Differences between Mead and Parsons
There are ways in which Mead and Parsons differ both in concept and methodology. Mead’s conception of motivation is different from that of Parsons. The difference is rooted in the possession of a self by the human being. Because the human being is able to see himself and address himself, he often has to interact with himself, consequently, he has to do both, handle both himself and what he indicates to himself. Therefore, the nature of motivation changes from being a “mover of the processes of personality” into “something that is seen and that has to be handled—defined, curbed, sustained, abetted, abolished or transformed”. Instead of the former, motivation now is affected by the process of self-interaction and is determined by how it is affected in that process of self-interaction.
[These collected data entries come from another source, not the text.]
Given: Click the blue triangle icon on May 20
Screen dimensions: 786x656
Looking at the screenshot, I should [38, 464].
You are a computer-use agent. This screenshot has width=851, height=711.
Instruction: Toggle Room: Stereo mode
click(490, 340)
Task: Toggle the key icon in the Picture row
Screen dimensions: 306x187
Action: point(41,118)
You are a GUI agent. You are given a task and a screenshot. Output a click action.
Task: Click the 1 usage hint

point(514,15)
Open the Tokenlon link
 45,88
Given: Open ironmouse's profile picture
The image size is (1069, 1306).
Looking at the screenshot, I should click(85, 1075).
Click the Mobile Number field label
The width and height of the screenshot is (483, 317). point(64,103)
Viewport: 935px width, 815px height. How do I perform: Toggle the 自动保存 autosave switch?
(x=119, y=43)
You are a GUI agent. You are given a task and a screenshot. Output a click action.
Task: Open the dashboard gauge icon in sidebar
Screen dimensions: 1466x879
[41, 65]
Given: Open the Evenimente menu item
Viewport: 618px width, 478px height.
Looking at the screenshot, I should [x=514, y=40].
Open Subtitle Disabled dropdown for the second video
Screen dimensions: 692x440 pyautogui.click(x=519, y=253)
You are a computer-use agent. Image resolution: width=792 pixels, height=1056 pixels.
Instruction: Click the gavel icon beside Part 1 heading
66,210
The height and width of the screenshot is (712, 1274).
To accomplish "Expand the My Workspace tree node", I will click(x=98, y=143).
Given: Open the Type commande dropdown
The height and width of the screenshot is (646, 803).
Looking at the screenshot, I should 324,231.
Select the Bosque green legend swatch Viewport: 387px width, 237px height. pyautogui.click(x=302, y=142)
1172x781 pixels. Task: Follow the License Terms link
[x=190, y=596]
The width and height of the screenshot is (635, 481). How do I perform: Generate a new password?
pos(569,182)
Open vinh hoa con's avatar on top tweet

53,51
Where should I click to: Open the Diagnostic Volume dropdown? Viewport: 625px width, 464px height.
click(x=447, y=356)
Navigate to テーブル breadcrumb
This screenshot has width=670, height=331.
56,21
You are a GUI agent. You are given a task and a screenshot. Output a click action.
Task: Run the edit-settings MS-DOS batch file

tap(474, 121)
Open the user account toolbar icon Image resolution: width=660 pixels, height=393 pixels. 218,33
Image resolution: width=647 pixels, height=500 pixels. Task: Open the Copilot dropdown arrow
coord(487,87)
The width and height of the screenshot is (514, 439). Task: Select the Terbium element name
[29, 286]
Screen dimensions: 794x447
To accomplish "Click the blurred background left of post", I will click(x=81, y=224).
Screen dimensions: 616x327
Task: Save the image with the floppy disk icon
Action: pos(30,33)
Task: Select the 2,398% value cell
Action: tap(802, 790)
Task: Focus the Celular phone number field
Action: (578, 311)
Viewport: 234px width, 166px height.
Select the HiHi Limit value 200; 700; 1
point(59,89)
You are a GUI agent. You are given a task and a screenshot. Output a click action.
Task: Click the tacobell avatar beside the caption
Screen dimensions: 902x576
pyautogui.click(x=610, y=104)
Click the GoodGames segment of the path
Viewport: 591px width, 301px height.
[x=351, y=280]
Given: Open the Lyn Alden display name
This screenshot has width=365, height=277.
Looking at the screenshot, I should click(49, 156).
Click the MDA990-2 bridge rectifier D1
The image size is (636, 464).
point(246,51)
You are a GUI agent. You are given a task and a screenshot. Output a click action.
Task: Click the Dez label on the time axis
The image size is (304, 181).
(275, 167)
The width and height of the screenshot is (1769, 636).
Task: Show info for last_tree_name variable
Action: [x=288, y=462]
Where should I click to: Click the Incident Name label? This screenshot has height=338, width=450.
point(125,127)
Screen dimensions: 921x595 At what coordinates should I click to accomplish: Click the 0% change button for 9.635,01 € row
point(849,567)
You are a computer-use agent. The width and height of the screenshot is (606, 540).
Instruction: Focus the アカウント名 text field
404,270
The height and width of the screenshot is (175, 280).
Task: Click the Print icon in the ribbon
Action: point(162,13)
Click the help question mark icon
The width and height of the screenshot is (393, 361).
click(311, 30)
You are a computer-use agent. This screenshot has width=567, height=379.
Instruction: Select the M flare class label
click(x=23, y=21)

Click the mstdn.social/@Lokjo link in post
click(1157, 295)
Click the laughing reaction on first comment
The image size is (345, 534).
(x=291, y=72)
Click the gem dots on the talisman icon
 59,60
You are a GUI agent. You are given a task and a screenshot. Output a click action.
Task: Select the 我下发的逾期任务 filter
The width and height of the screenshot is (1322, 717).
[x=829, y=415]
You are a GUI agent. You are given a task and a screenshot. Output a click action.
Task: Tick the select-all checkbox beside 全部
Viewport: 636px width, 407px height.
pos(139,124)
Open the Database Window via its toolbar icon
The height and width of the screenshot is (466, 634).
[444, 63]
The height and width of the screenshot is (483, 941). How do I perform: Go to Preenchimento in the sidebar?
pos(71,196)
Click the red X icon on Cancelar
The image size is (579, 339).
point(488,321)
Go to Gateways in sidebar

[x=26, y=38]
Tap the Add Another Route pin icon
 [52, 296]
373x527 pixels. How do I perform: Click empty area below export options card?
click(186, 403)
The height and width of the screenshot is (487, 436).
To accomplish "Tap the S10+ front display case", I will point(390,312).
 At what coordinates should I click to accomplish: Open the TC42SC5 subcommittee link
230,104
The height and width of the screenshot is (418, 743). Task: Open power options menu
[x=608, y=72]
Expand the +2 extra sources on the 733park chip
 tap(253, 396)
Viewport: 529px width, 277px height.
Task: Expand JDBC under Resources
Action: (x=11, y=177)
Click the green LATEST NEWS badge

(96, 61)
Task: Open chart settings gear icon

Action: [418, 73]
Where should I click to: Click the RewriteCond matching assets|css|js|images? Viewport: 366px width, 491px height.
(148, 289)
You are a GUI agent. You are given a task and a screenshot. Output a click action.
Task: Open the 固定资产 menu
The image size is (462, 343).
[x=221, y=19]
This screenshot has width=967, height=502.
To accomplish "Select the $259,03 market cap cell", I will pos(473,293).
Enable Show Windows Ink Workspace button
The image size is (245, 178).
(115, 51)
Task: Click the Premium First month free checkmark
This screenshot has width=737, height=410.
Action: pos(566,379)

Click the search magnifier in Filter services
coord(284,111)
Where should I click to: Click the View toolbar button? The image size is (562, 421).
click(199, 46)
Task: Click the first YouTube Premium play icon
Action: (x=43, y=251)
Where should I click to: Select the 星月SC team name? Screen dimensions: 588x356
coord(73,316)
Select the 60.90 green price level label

The act assumes more importance than the motive (Blumer, 1975).
Mead also had a different belief about the human act than Parsons. It can not be denied that “both saw the act as arising from a state of disequilibrium and seeking to reestablish a state of equilibrium. But this is only one aspect of Mead’s scheme. Of far greater importance is that the human act is formed through self-interaction, in the course of which the actor may note and assess any feature of the act in process, or any feature of the situation, or any feature of his involvement in the act” (Blumer, 1975). Hence, Mead believed that the act comes into being as a result of this process of self-interaction, regardless of whether the construction is done intelligently or negligently. Self-interaction enables the actor to handle what he sees and to handle himself with regard to what he sees. Hence Mead’s contention that the human act is built though a process of self-interaction differs from Parsons’ view of the act.
The two differ in their approach as well. Parsons’ followed a deductive approach which started with a codification of existing knowledge in an area and then on the basis of this knowledge, formulates a theoretical model which includes relation between variables. After constructing deductive hypotheses from the model, then these are applied to a relevant empirical area to give theoretical explanation to that area. “Indeed, the basic idea that human society exists as a “system” is not a product of extensive inductive study of human group life but, instead, is a theoretical postulate which is to serve as a point of departure” (Blumer, 1975).
The scientific approach of symbolic interactionism, Mead’s field in sociology, is quite different. The starting point is a problem or a question which has been raised with regard to the empirical world and then rigorous and flexible examination of that area is incurred so that in incremental improvements, this problem is clarified. Hence, relationships between variables, hypotheses, and consequently, theories are then derived from constant observation of that world and are not formed in an a priori fashion through deductive reasoning from a pre-ordained set of theoretical premises (Blumer, 1975).
Blumer, H. (1975). Exchange on Turner, “Parsons as a Symbolic Interactionist.” Sociological Inquiry, 45(1), 59-68.
Desilva, F. C. (2006). G. H. Mead in the history of sociological ideas. Journal of the History of the Behavioral Sciences, 42(1), 19–39.
McKinney, J. (1954). Methodological Convergence of Mead, Lundberg, and Parsons. The American Journal of Sociology, 59(6), 565-574.
Troyer, W. L. (1946). Mead’s Social and Functional Theory of Mind. American Sociological Review, 11(2), 198-202.